Cloudflare’s bot detection triggers the blocking because federation looks a lot like a bot (well, it is a bot).
For example, Lemmy.world will send my instance hundreds of thousands if not millions of requests a day, in a near steady stream. It’s telling my instance about every post, comment, or vote. AI scrapers send hundreds of thousands of requests or millions in a near steady stream each day.
For all intents and purposes, federation is bot traffic and looks just like it. Typically I block by identifying high traffic ASNs (a group of IPs run by the same entity, because blackhat AI scrapers use many IPs) and showing a cloudflare challenge (which will typically have a 0% pass rate). If it’s from 1IP then it’s probably a federated instance, but I typically see many IPs from the same area spread with an even spread of requests.
I also try to exclude federation/API endpoints, which can help stop false positives as scrapers are generally loading the web page.
This is something Lemmy (and PieFed, Mbin) admins try to help each other with strategies for because one day a bot will find you and suddenly your instance is down because they are hammering you too hard.
I bet if you are in China, Brazil, Singapore, Argentina, etc then you will see a lot of blocked content on Lemmy, as this is often where the bot traffic comes from (Google, Facebook, OpenAI, Amazon, etc will typically respect the robots.txt so US traffic is less of an issue).
Thank you for the detailed response :) i even understood most of it
The thing that confuses me is, wouldn’t a whitelist for federated instances and request frequency throttling at the account level solve this issue?
I suppose this would require that the client not have a public front end that keeps full navigation functionality, but for a smaller instance that seems like an easy sacrifice to make in exchange for stability.
“But then how will new instances get federated?” maybe they have to actually talk to the admins of other instances to get vouched in to the whitelist. Just because the network is distributed doesnt mean it needs to be fully inclusive by default, and in fact it explicitly isn’t.
I’m assuming I’m missing something super basic that makes all this not enough, bots spoofing the requests with the credentials of a whitelisted instance maybe?
Seems like maybe the instances should have encrypted keys that handshake each other with batch requests.
Am I on to something or just wildly gesticulating?
There are thousands of instances and it’s not really about admins.

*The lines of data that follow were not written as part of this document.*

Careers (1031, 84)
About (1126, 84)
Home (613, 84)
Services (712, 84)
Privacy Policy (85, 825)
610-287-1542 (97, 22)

If a Mastodon user wants to go and follow a Lemmy community, they can. They shouldn’t need to ask their admin to contact the admin of the Lemmy instance to be allowed to.

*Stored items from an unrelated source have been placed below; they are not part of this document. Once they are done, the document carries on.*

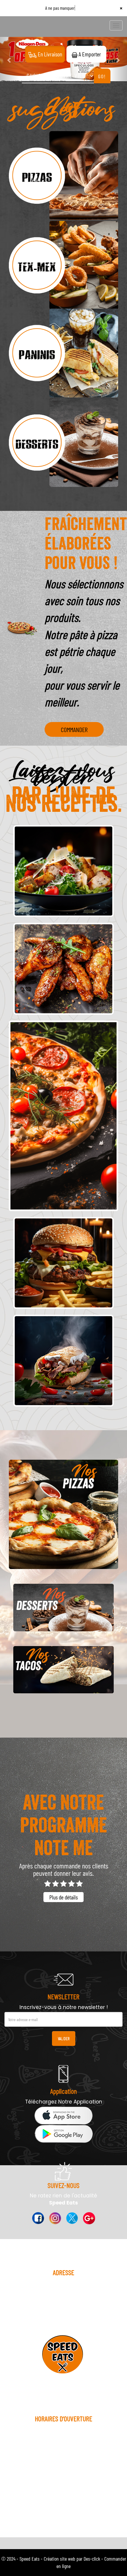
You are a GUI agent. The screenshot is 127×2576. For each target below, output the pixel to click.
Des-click (92, 2558)
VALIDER (63, 2038)
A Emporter (89, 54)
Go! (102, 76)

However, there is something called Fediseer which allows a chain of trust. Some instances guarantee other instances who then guarantee others down a chain. If an instance turns out bad then their guarantor can revoke it and any instances lower in the chain (that the spammy instance guarantees) also lose their trusted status. It doesn’t share IPs to my knowledge though, and outbound IPs are different than the inbound one on the domain if there is a CDN like Cloudflare in the mix. The intent is actually to identify and block instances set up to spam (or other reasons to defederate).
I think the other part missing is that it’s not just instances. If you upload an image to Lemmy.world and then someone on feddit.online views it, the feddit.online user’s browser loads that image directly from Lemmy.world. That means if you block any IP that’s not an instance, people won’t be able to see content uploaded by your users. So you have to be able to tell what is a Brazil-hosted AI bot and what’s a Brazilian user viewing a meme your user uploaded.
There are of course different parts that you can or can’t block which is basically the idea, working out which endpoints can be blocked and which will break things for genuine users. With static images they can be basically ignored because Cloudflare will cache it, but having thousands of post or feed loads in a hurry can bring down an instance.